Pain management in cats

Fund

GP West Fund

Grant

£16,000

Research Period

2004

Area of study

Cats

Description

Investigator(s): Dr Polly Taylor, Feline Advisory Bureau (now International Cat Care)

Cats are one of the most common domestic pets. However, historically they were somewhat neglected when it came to the development of appropriate techniques for managing pain. Since the 1990s there have been a number of studies in feline analgesia, in both laboratory and clinical settings, which have addressed this deficiency. This led to considerable improvement in clinical pain management in the cat, particularly through better understanding of the use of opiates (morphine-like drugs) in this species. The other major group of analgesic drugs, the non-steroidal anti-inflammatory drugs or NSAIDs (aspirin-like drugs), also have a role to play in feline analgesia, but these have proven more difficult to study in a controlled manner.
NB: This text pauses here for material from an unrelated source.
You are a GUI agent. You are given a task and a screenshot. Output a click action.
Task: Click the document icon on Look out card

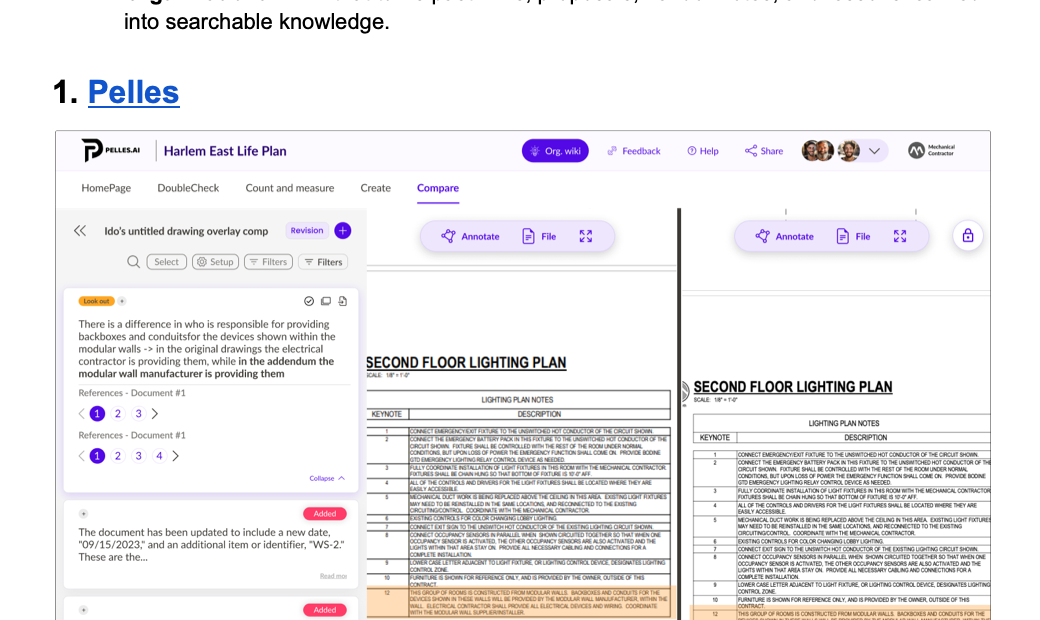click(342, 301)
Previous studies demonstrated that NSAIDs are better investigated non-invasively in cats in the laboratory by using a pressure stimulus rather than the thermal stimulus which has proved effective for investigation into opiates. This investigation was designed to develop a pressure-testing device for feline analgesia studies so that NSAID treatment protocols could be developed specifically for use in the cat, in the way that the thermal testing has been used for opiates. The aim of the study was met, in that a humane method for laboratory study of NSAID analgesia in cats was developed and validated. It is suitable for further study of analgesics of this type in cats.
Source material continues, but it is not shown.